== Given records ==
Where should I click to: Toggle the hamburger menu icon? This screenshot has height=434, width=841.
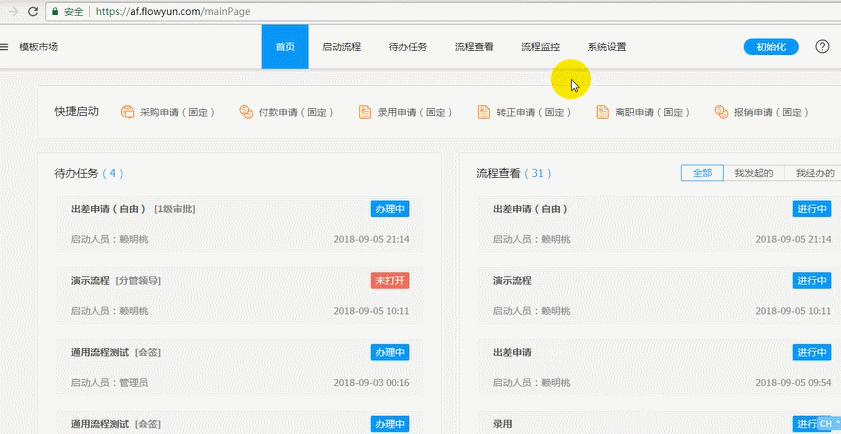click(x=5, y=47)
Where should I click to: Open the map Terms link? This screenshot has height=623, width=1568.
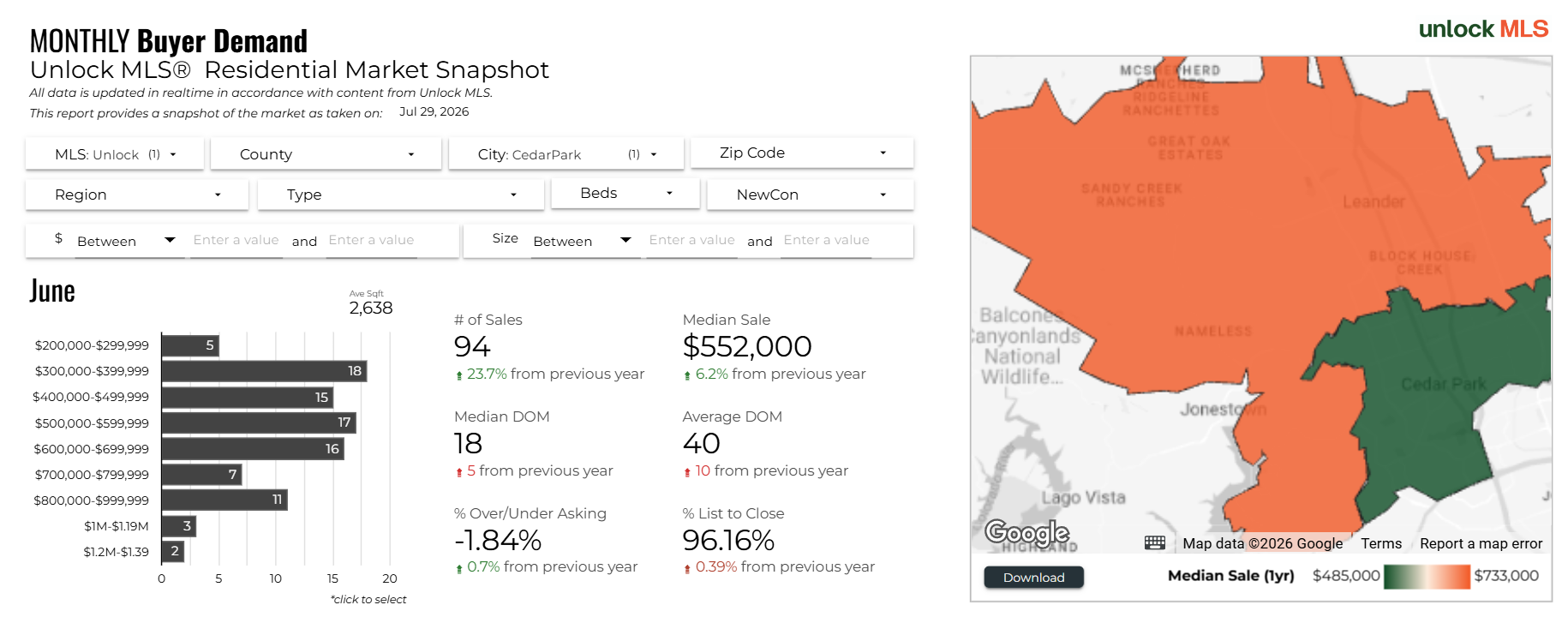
===
== Given records ==
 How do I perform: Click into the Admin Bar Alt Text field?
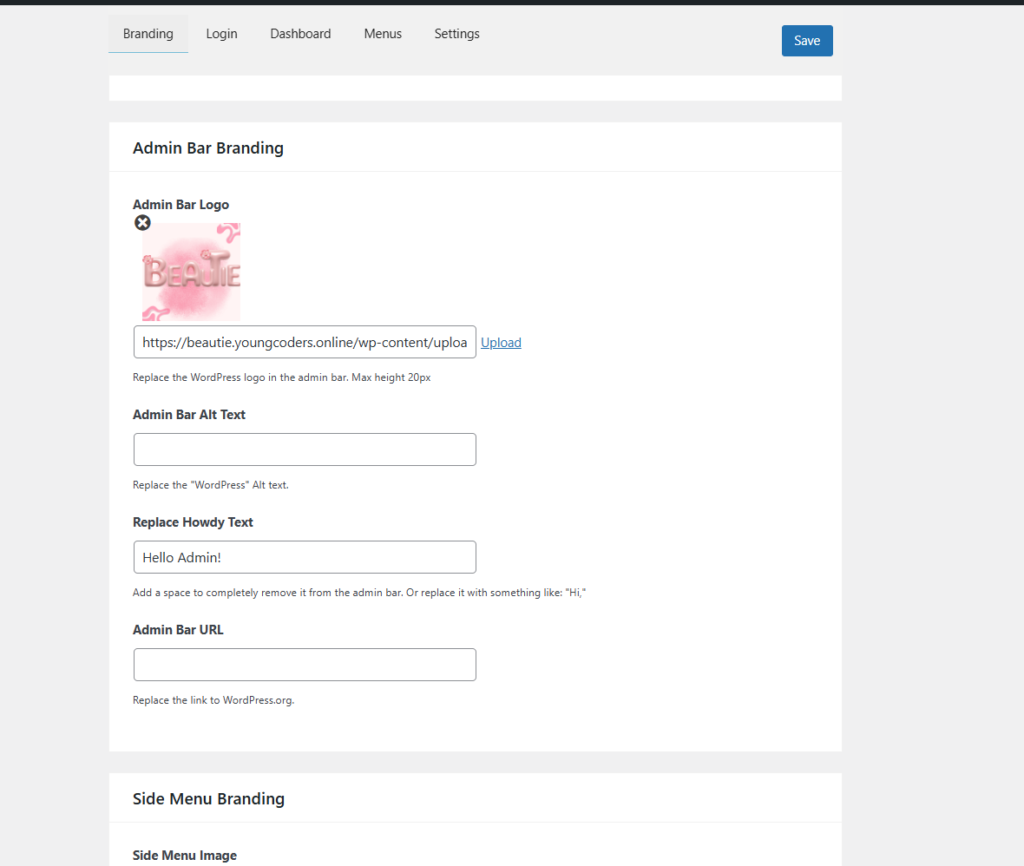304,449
===
The problem
Starting at the line above that has "Where should I click to: Toggle" and ending at the line that has "Where should I click to: Open", copy each line exactly, leaving the pictures out and adding nothing.

Solution for this problem
Where should I click to: Toggle the hamburger menu icon? This screenshot has height=434, width=841.
click(x=5, y=47)
Where should I click to: Open the map Terms link? This screenshot has height=623, width=1568.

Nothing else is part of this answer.